Denn nicht jede Stille ist gleich. Es gibt die vertraute Stille zwischen Kolleg:innen, die sich kennen, einander einschätzen können und sich nicht über jede Kleinigkeit absichern müssen. Und dann gibt es die beklemmende Stille, die Distanz. Wenn Menschen nebeneinander sitzen, ohne ins Gespräch zu kommen, ohne Small Talk, ohne Blickkontakt. Dann stimmt etwas nicht. Und das spürt man.
Vertrauen hat viel mit zwischenmenschlichem Zugang zu tun: Wie offen teilen wir Informationen? Auf welcher Ebene kommunizieren wir?
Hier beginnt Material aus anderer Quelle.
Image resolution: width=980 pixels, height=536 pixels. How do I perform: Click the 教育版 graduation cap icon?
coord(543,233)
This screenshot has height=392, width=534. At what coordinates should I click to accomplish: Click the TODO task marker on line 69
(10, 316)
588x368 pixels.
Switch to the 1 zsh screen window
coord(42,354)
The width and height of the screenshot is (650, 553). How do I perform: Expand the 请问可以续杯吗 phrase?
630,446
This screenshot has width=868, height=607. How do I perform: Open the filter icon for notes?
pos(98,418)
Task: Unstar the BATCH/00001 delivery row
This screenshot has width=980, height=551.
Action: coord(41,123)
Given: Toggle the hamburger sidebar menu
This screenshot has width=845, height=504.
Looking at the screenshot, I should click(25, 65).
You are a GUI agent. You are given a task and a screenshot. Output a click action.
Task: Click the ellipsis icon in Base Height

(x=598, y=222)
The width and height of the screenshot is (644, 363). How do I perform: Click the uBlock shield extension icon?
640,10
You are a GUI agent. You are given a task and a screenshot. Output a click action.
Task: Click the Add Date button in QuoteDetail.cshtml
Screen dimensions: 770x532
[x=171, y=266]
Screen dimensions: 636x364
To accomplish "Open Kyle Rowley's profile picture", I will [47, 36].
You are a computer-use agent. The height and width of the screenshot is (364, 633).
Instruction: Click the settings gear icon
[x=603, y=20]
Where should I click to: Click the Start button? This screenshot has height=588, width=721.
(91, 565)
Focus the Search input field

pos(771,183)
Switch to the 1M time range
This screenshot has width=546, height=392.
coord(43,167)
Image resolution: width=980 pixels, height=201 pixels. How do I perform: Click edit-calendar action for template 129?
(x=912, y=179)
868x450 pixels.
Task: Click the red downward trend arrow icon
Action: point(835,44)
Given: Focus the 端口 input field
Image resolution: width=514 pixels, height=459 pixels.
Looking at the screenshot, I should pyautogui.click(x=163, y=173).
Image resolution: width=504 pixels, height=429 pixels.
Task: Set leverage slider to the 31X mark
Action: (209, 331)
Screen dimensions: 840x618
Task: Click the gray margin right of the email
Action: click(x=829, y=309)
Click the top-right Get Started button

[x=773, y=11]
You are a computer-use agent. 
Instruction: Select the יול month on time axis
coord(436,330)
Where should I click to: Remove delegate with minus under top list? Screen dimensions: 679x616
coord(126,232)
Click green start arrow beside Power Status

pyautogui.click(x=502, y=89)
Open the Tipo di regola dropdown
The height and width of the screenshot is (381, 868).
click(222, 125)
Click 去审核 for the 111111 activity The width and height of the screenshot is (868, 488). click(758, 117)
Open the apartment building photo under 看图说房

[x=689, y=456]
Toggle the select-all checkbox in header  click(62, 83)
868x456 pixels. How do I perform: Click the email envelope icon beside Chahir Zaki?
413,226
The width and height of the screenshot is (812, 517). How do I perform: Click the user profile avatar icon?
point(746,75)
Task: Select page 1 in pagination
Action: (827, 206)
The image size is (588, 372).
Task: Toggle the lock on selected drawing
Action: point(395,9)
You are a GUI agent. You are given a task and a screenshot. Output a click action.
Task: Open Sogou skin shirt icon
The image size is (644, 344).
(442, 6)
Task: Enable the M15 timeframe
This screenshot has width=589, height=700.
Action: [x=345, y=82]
Bleiben wir bei Fakten und Prozessen. Oder geben wir auch mal etwas von uns preis, zeigen vielleicht sogar eine Meinung, eine Unsicherheit, eine Emotion?
Ein besonders guter Indikator für Vertrauen ist Humor. Nicht der gezwungene oder der ironische, sondern der, der sich im gemeinsamen Lachen zeigt. Teams, die miteinander lachen können, haben oft auch gelernt, einander zu nehmen, wie sie sind. Sie haben einen geteilten Referenzrahmen, Insider-Witze, kleine Rituale. Humor wird zum Vertrauensverstärker, aber eben nur, wenn er auf einem ehrlichen Miteinander basiert.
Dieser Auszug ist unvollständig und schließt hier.